Baking - throw the unit in the oven, 400 degrees for 3 hours. This is my boss’s preferred technique. No chemicals involved, absolutely sanitizes, burns out anything caught inside, and removes any fluids from inside the unit. My objection to this method is that some types of trub, if already inside, can get cooked into the unit and make things worse. “
You’ve more then likely carbonized all the internal deposits during the 500f baking. The good news is there isn’t anything living in there anymore that can infect your beer. The bad news is that carbon is insoluble in anything you would want to put in there to dissolve it. NaOH would have worked quite well on the gunk before it was baked into carbon. Now all you can do is just keep flushing and hope the mobile material is dislodged and flows out and not worry about the rest as they will settle out in your fermenter.
I’ve completed ten rinse cycle with very hot (160f+) PBW. The last two did not get nearly as dark. I’m thinking probably two or three more should do it.
I’ve only ever seen caustic and PAA at breweries. Where can you get it as a Homebrewer?
I have a Blichmann plate cooler that’s nearly 7 years old and has never had any issues. That said, I have always used hop sacks (muslin bags) to contain my hops additions. I can install an inline filter, but that seems to me like an additional and unnecessary cleaning step.
My post brew cleaning regimen consists of a back flush of 140° water followed by a 60 minute circulation of PBW followed by a second back flush of 140° water. Then I remove the cooler and allow it to fully drain overnight before reinstalling it. Then, on brew day, I circulate IO-Star for about 45 minutes before use.
And, while I’m certain I don’t get the same effectiveness from my hop additions, I simply changed my Hop Utilization factor within my BeerSmith software to 90% and all is good.
I agree with Bilsch - 500°! That may have caused more harm than good, IMHO. Good luck!
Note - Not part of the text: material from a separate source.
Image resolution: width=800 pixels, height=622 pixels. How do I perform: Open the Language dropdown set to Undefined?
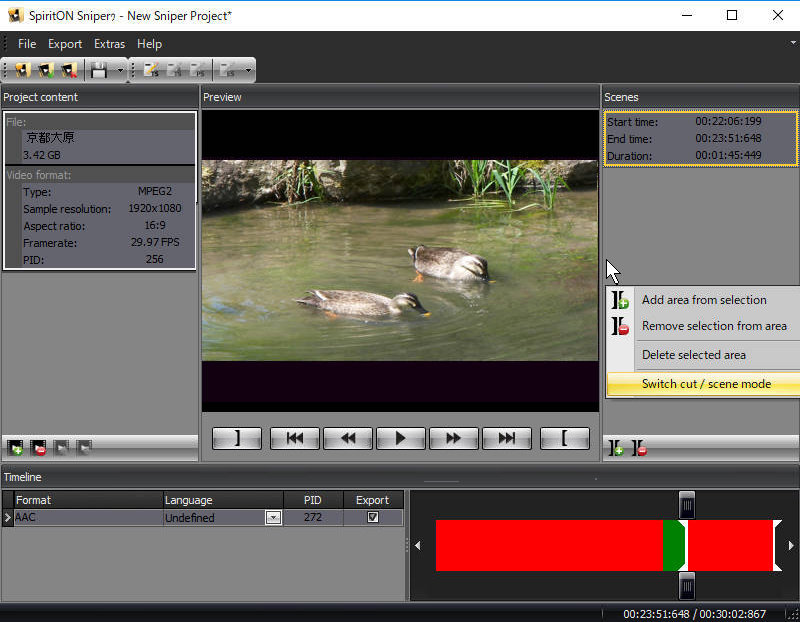[273, 517]
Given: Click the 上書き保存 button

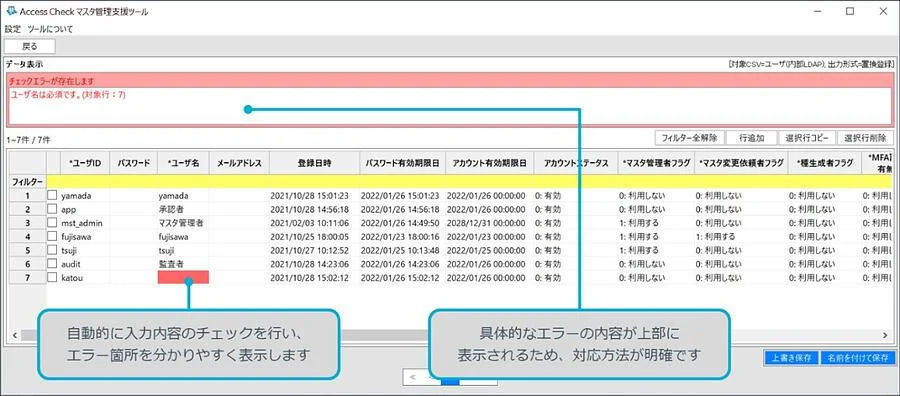Looking at the screenshot, I should [x=791, y=358].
My routine for cleaning my Blichmann plate chiller has been immediate backflushing with hot “DIY” PBW and warm water rinse. Immediately prior to the next brew session, I steam sterilize in a regular pressure cooker for ~30 min immediately prior to next brew – the chiller fits in it just right. The chiller still gets starsan as part of the tubing sanitization. This protocol has been pretty effective for me.